Des investissements ciblés dans les infrastructures
Pour répondre à la demande croissante, Air Liquide a engagé un plan d’investissement de plusieurs dizaines de millions d’euros sur ses sites européens, notamment dans ses centres de production de gaz pharmaceutiques en Allemagne et en France. Ces sites ont été renforcés en capacités de purification, de remplissage et de conditionnement selon les standards de la pharmacopée européenne.
À Strasbourg, un nouveau centre de distribution a été inauguré en début d’année, avec des lignes dédiées à la mise en bouteille aseptisée et au suivi digitalisé des chaînes de production. Objectif : garantir une livraison sécurisée et un conditionnement adapté aux nouvelles contraintes des sites de bioproduction, souvent enclavés ou répartis en salles blanches modulaires.
Ces plateformes sont également interconnectées avec le système digital global d’Air Liquide, AL Connect, qui permet à ses clients biotech de suivre en temps réel les flux de gaz, les niveaux de pression, ainsi que les alarmes qualité. Une fonction particulièrement attendue par les fabricants de médicaments en condition de qualification réglementaire ou en pré-soumission FDA et EMA.
Vers une offre intégrée pour les biotechs et CDMO
L’avenir du gaz médical dans la bioproduction ne se limite pas à la simple fourniture. Air Liquide ambitionne de proposer un service « plug and play » aux startups biotech et aux CDMO, incluant :
- Le conseil en sélection des gaz selon la nature des cellules (CHO, HEK293, iPS, etc.)
- La fourniture de gaz pharmaceutiques avec certificats d’analyse
- La location d’équipements (régulateurs, bouteilles, vannes sanitaires)
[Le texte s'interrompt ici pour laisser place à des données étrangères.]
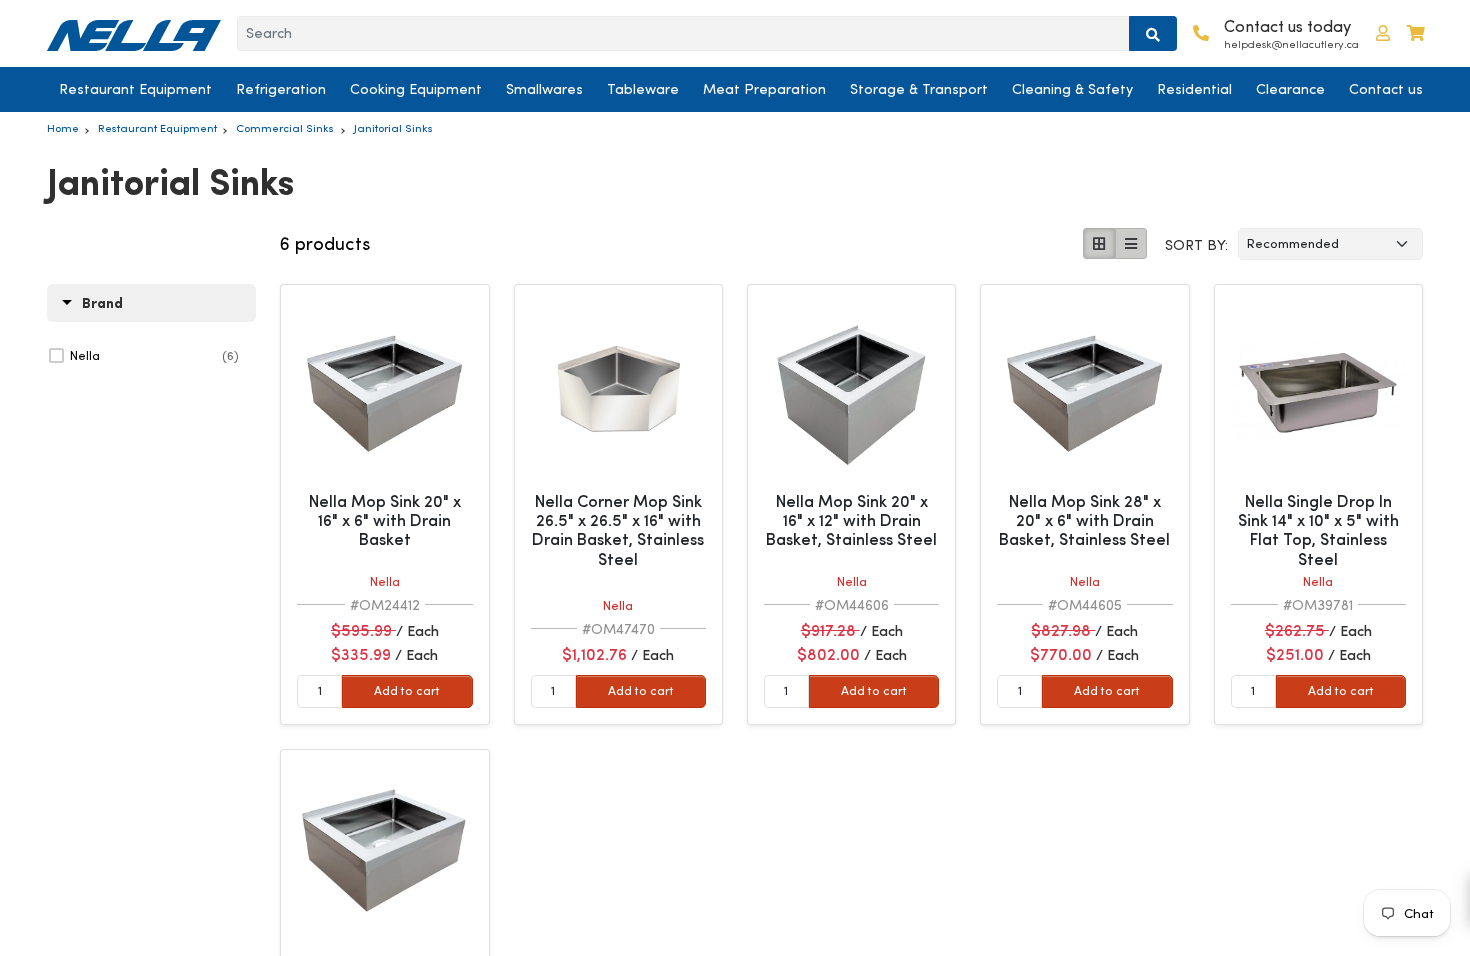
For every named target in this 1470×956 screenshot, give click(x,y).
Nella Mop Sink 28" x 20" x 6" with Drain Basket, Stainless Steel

- L’analyse continue via capteurs connectés
- La formation du personnel aux bonnes pratiques d’usage du gaz en environnement GMP
Ce positionnement de full-service pourrait s’avérer particulièrement pertinent pour les jeunes entreprises en phase d’industrialisation, qui cherchent à sécuriser leur montée en charge sans multiplier les prestataires. « Nous avons déjà signé des accords pilotes avec plusieurs CDMO européens, notamment en Allemagne et en Belgique », indique Julie Vautrot, responsable de la stratégie bioproduction chez Air Liquide Healthcare. « L’ambition est clairement de s’installer comme un partenaire-clé de la chaîne de fabrication, au même titre qu’un fournisseur de milieu de culture ou un fabricant de bioréacteurs. »
Un moyen aussi de réduire l’empreinte carbone de la bioproduction
Fidèle à ses engagements en matière de développement durable, Air Liquide entend également faire des gaz médicaux un levier de décarbonation pour l’industrie pharmaceutique. Le groupe explore ainsi plusieurs pistes :
- La récupération des flux de CO2 issus de procédés industriels pour les recycler dans des applications GMP
- L’optimisation des itinéraires logistiques pour réduire les émissions liées au transport des gaz en bouteilles ou citernes
- Le développement d’une traçabilité carbone pour les lots livrés, à intégrer aux rapports ESG des clients
Un positionnement qui fait écho aux préoccupations croissantes des investisseurs institutionnels dans le secteur de la biopharma, soucieux d’allier performance industrielle et impact environnemental maîtrisé. Le gaz — souvent invisible à l’œil nu — devient ainsi un vecteur bien tangible d’innovation responsable.
Un tournant stratégique bien calibré
En se positionnant de manière proactive sur le segment des gaz médicaux pour la bioproduction, Air Liquide démontre sa capacité à s’aligner avec les grandes tendances structurelles de la bioindustrie. Plutôt que de subir la commoditisation de son secteur, le groupe choisit d’anticiper et d’investir dans les maillons à fort potentiel technologique et réglementaire.
À la croisée des dynamiques biotech, réglementaires et ESG, ce virage témoigne d’une compréhension fine de l’écosystème pharmaceutique contemporain. Pour les biotechs comme pour les CDMO, cet élargissement de l’offre arrive à point nommé, incarnant un modèle de partenariat où la maîtrise des flux gazeux devient un avantage compétitif à part entière.